Audsley King had a confusing suite of rooms on an upper floor. The stairs smelt faintly of geraniums and dried orange flowers. Ashlyme stood uncertainly on the landing with a cat sniffing round his feet. “Hello?” he called. He never knew what to expect from her. Once she had sprung out on him from a closet, laughing helplessly. He could hear low voices coming from one of the rooms but he couldn’t tell which. He set his easel down loudly on the bare boards. The cat ran off. “It’s Ashlyme,” he said. He went from room to room looking for her. They were full of paintings propped up against the neutral cream walls. He found himself staring down into a square garden like a cistern, full of darkness and trailing plants. “I’m here,” he called—but was he? She made him feel like a ghost, swimming idly around waiting to be noticed. He opened what he thought was a cupboard but it turned out to be a short hall with a green velvet curtain at the end of it, which gave on to her studio.

Starting Scenes

A Storm of Wings follows the plot template of its predecessor The Pastel City. A group of adventurers is assembled and dispatched by queenly fiat to some miserable place. After traveling over the wasteland to reach their destination, they find something horrible there, and struggle with that horror.

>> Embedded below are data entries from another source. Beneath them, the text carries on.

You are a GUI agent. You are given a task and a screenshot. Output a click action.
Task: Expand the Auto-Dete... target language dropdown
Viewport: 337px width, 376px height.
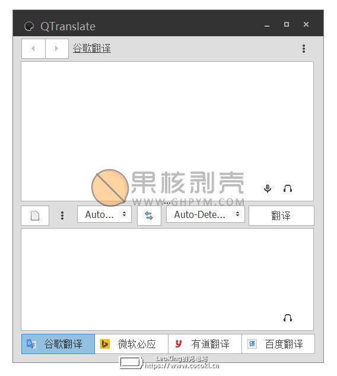coord(205,214)
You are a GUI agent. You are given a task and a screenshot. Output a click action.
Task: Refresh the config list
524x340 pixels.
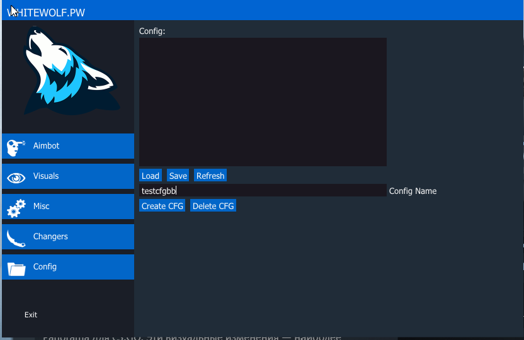[x=210, y=176]
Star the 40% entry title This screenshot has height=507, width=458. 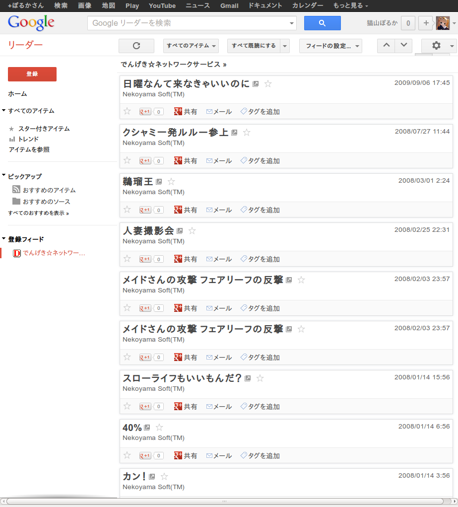point(159,428)
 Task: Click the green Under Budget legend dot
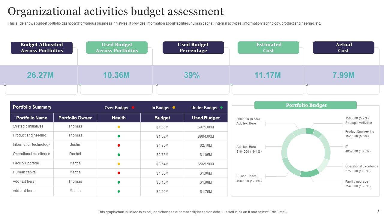point(221,107)
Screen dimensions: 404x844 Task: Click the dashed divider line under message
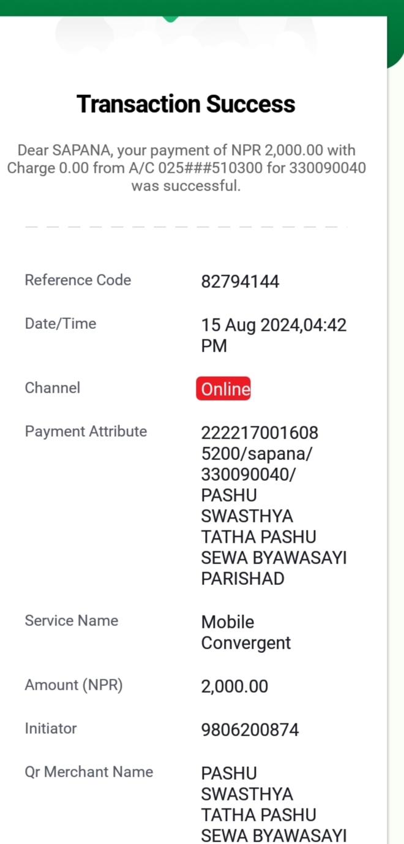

Wings differs from Pastel in that the story doesn’t end out there at the edge of the waste. It returns to Viriconium, and introduces a new — extremely short-lived — POV character. To ease this transition, Harrison gives us some (re)establishing shots of the city.

Midwinter clutches the Pastel City, cold as thought.

In the Cispontine Quarter the women have been to and fro all day gathering fuel.

Much like a screenwriter, Harrison likes to establish setting and time of day quickly, often in the first line or two. As proof, let’s stay right where we are in the Cispontine Quarter but hop back a few chapters; this description lead off Chapter 2:

Autumn. Midnight. The eternal city. The moon hangs over her like an attentive white-faced lover, its light reaching into dusty corners and empty lots. Like all lovers it remarks equally the blemish and the beauty spot— limning the iridium fretwork and baroque spires of the fabled Atteline Plaza even as it silvers the fishy eye of the old woman cutting fireweed and elder twigs among the ruins of the Cispontine Quarter, whose towers suffered most during the War of the Two Queens.

Indeed these women are still cutting firewood in midwinter, though pickings are getting slim.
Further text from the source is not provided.